Nous pensons même que l'accent s’est effectivement déplacé du niveau absolu des taxations des bénéfices vers la résilience à la fois du bilan, du chiffre d'affaires et du dividende. Quelle entreprise est en meilleure position pour faire face à cette situation et ne rencontre pas de problèmes de bilan, de trésorerie et de dividende dans n’importe quel scénario? La trésorerie et la vigueur du bilan sont reines. À ce niveau, nous pensons que le secteur technologique est mieux positionné que jamais.
Sur une période de 5 ans, l’Europe a déjà perdu plus de 20%. Les actions non technologiques américaines suivent avec un recul d’environ 10%, mais les valeurs technologiques américaines ont engrangé un gain de quelque 60%. Peut-on en déduire que c'est là qu'il faut prendre ses bénéfices pour les investir en Europe?
Notre opinion est tranchée: non! Par rapport à l'évolution des bénéfices et vu la ‘résistance au coronavirus’ grâce à un bilan riche en liquidités et le soutien aux dividendes, les actions technologiques offrent toujours une meilleure résistance aux événements des prochaines semaines. Comme le montre le graphique ci-dessus, le coronavirus a grandement accéléré la numérisation, dans les villes comme à la campagne, chassant en partie la vieille économie. Le nier serait selon moi prendre une mauvaise décision financière.
Et maintenant?
En son cœur, cette crise sera très profonde. Comme le disait l’écrivain néerlandais Godfried Bomans le siècle passé: un statisticien traversait en toute confiance une rivière d’une profondeur moyenne d’un mètre. Il s’est noyé. Gardez ça en tête.

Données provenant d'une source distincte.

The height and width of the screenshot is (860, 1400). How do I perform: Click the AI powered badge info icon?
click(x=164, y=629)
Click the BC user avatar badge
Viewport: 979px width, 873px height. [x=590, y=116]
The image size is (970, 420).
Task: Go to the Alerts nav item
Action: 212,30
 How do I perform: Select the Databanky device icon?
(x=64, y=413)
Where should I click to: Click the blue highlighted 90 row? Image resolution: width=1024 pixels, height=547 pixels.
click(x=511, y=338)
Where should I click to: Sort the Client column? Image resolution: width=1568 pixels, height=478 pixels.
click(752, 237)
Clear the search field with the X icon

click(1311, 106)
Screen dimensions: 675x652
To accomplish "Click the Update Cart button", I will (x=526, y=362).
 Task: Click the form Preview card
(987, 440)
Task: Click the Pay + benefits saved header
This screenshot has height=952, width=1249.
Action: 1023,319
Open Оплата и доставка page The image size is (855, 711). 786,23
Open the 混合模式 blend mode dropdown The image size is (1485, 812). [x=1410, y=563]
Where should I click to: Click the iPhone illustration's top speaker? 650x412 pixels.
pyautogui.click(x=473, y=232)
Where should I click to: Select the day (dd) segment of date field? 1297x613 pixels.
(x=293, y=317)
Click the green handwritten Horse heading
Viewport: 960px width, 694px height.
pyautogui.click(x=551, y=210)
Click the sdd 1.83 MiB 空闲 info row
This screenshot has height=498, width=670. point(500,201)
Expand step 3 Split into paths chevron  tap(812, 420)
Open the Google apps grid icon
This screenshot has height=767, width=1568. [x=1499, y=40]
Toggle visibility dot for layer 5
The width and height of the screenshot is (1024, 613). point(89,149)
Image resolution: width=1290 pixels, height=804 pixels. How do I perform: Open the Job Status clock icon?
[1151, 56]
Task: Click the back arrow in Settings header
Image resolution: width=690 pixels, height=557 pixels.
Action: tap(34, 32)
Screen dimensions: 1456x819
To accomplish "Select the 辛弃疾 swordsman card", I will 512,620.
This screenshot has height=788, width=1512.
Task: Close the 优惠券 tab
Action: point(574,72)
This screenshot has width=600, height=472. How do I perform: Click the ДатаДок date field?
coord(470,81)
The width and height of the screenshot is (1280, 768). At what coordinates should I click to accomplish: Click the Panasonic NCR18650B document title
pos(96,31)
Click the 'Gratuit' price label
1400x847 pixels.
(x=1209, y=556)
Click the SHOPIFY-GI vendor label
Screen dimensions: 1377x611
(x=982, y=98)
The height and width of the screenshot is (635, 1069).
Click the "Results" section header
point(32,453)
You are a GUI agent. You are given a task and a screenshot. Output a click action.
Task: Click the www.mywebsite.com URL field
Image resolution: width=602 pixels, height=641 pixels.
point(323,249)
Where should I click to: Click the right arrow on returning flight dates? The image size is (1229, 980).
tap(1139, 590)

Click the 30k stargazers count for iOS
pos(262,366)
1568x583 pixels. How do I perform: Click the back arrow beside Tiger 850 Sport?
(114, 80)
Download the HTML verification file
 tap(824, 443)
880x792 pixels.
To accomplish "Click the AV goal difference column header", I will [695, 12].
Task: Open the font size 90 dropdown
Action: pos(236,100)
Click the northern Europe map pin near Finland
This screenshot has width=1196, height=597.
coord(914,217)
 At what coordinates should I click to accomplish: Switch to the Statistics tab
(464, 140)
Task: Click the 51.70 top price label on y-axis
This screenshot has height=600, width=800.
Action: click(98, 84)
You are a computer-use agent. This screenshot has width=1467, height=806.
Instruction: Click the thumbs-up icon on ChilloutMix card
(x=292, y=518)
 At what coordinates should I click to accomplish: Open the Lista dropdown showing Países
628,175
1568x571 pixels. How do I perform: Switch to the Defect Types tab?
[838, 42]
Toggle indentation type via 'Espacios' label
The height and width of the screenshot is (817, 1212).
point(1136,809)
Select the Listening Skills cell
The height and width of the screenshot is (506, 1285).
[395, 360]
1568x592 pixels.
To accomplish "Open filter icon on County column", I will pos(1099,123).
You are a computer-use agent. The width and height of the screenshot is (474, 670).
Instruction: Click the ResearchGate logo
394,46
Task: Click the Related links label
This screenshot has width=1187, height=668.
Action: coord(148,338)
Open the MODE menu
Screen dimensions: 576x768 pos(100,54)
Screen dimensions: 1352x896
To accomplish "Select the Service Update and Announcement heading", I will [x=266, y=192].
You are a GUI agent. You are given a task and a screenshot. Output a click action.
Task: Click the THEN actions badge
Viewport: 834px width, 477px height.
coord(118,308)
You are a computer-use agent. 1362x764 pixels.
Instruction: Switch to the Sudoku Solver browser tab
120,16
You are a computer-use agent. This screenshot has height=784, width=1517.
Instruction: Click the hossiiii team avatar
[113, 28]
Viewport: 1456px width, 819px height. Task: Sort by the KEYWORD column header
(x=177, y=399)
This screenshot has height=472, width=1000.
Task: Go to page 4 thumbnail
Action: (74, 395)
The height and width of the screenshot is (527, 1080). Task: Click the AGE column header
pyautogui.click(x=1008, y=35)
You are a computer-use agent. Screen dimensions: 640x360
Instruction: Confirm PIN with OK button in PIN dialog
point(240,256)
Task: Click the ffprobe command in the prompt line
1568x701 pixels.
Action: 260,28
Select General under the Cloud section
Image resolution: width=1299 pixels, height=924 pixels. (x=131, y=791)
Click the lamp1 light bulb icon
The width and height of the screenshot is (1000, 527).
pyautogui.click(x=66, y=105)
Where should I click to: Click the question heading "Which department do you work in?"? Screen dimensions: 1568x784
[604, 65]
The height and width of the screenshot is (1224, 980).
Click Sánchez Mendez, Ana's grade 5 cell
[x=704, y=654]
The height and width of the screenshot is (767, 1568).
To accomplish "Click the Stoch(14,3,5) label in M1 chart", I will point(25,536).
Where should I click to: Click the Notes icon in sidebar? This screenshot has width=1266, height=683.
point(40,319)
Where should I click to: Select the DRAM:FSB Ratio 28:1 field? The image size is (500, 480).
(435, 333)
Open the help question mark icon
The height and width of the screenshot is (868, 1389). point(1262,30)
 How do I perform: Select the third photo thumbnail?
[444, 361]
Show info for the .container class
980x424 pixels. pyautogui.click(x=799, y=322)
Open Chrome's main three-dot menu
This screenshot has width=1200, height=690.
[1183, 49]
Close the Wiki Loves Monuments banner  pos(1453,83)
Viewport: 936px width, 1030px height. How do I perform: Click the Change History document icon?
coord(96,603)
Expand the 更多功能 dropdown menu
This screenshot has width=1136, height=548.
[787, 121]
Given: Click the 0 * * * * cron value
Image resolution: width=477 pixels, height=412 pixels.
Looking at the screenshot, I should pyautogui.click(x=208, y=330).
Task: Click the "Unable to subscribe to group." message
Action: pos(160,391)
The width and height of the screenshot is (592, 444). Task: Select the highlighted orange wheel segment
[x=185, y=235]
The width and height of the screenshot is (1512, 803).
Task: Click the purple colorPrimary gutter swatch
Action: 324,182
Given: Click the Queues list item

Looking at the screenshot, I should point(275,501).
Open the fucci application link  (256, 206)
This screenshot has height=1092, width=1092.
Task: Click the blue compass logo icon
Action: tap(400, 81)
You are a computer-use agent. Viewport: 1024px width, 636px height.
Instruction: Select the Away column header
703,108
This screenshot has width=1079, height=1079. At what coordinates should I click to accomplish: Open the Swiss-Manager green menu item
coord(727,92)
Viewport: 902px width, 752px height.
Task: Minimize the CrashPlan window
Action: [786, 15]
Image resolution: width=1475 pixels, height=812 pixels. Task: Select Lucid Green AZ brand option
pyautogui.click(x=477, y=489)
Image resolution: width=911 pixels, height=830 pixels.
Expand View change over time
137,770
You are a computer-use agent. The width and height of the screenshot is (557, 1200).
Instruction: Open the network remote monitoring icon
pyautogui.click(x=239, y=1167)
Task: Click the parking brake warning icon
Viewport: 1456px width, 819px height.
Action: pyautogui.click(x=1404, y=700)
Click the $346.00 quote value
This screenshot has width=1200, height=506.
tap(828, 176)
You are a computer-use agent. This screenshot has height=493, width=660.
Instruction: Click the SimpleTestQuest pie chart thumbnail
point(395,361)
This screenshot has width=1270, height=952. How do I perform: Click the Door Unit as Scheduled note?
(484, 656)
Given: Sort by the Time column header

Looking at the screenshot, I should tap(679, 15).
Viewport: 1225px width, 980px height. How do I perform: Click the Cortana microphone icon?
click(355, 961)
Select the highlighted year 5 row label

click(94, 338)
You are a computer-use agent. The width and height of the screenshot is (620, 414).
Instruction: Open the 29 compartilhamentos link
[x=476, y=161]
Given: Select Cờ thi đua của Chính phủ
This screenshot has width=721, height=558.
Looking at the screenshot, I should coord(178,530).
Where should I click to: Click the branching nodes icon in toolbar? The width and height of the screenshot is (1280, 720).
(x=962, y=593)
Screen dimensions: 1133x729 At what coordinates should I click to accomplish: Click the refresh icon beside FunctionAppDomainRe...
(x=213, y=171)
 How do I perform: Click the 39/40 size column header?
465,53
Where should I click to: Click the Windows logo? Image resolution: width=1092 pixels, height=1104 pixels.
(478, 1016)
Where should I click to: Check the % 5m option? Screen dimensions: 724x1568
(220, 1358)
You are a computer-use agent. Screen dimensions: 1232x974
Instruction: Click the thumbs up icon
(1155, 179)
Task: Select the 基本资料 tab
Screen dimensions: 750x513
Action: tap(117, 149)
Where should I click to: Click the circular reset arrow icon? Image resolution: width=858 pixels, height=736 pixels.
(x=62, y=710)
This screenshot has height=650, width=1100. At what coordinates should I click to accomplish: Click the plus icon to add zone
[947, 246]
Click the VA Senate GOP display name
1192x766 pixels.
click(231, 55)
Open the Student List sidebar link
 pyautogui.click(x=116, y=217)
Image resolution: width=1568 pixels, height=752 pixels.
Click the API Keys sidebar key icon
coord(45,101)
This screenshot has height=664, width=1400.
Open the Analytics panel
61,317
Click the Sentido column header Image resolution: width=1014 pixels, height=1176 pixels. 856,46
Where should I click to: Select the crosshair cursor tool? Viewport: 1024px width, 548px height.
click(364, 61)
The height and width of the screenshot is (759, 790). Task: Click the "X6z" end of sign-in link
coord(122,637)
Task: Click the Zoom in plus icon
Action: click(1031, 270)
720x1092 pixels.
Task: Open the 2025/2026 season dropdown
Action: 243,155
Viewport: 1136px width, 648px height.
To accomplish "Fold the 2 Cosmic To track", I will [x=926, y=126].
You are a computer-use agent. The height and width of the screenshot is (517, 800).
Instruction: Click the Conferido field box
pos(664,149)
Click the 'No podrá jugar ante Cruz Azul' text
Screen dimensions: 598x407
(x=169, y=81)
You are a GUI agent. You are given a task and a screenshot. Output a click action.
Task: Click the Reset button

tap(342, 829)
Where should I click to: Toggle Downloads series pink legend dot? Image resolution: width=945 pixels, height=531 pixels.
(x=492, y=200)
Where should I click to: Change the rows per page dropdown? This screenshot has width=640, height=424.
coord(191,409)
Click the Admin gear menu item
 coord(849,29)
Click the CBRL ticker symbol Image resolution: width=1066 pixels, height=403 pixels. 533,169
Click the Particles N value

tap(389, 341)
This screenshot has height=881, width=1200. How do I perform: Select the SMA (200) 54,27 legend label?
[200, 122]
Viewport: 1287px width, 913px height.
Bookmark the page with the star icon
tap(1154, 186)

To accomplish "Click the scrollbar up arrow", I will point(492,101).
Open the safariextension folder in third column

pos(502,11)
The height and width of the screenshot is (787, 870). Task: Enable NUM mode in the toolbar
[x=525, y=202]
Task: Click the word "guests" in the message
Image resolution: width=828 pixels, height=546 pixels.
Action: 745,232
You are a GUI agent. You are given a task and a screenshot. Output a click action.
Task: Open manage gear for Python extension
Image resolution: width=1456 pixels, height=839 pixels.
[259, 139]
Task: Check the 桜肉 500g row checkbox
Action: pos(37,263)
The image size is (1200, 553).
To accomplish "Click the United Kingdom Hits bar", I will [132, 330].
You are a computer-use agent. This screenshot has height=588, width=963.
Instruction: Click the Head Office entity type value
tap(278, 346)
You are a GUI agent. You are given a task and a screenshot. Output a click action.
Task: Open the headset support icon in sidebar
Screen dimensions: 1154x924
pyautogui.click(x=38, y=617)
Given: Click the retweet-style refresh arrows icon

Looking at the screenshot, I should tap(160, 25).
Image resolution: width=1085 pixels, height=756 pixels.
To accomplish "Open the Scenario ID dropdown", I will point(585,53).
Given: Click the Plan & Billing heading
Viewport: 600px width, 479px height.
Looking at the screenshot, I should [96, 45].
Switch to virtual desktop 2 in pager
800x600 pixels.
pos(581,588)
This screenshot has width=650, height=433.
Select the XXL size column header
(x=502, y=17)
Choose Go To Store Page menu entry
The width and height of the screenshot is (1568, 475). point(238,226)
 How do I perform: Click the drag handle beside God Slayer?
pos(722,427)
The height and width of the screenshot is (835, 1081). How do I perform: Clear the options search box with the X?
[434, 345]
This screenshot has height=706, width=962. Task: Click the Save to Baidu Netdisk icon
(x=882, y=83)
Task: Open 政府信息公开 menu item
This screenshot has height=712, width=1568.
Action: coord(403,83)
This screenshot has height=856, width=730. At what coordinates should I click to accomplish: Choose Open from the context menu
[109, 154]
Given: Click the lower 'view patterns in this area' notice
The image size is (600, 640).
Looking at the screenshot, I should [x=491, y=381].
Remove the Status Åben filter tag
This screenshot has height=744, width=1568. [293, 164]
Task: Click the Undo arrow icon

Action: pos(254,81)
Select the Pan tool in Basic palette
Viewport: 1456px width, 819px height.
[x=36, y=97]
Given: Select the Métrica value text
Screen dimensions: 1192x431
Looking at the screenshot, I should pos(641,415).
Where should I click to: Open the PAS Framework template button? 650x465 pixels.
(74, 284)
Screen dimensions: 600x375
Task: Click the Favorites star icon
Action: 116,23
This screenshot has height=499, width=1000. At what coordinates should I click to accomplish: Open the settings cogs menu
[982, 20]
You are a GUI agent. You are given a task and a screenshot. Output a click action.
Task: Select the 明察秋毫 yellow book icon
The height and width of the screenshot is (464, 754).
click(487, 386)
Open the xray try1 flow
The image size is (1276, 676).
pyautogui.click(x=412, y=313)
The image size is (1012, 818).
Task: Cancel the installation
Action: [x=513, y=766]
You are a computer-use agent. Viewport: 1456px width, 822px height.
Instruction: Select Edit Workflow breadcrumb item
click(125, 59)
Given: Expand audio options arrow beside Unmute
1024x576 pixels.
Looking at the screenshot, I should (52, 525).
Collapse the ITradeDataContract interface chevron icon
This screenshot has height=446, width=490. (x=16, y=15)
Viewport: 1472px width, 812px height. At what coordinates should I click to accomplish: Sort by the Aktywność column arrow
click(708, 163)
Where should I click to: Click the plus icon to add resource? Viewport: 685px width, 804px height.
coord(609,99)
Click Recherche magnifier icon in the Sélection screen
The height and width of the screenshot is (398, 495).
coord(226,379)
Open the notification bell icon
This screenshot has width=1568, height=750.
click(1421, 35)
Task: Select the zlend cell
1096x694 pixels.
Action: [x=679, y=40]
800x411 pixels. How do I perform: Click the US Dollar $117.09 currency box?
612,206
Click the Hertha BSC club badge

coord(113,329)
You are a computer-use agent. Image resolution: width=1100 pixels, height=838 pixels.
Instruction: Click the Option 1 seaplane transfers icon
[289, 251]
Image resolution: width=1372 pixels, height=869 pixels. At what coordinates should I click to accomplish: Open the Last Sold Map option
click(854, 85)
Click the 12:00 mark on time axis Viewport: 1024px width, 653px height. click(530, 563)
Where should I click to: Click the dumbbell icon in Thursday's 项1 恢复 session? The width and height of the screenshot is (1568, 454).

C’est comme traverser un cours d’eau profond en voiture. La voiture doit continuer à rouler et ne pas prendre l’eau surtout au point le plus profond. Transposons l'analogie aux investissements. Nous sommes face à une profonde vallée et nous remonterons rapidement l'autre versant. Au creux de cette vallée, les investissements devront toutefois tenir le coup, sans dépendre d’un soutien de l’État ni rencontrer de problèmes de refinancement.
Dans nos portefeuilles et fonds technologiques, nous préférons donc nous concentrer sur les entreprises capables de survivre au fond de la vallée et d'afficher un solide potentiel de redressement à la sortie. Parmi les caractéristiques importantes à nos yeux, citons un marché oligopolistique, un leadership novateur, un solide bilan assorti d'une solide trésorerie nette, des flux de trésorerie positifs et de la marge pour maintenir le dividende, mais aussi intensifier un programme de rachat d’actions à faible cours. Cette recette n’immunise évidemment pas totalement le portefeuille contre les baisses, mais elle nous permet jusqu’à présent de réaliser une meilleure performance que nos indices de référence en 2020. Elle nous donne aussi confiance pour traverser cette crise. À bientôt de l'autre côté de la vallée.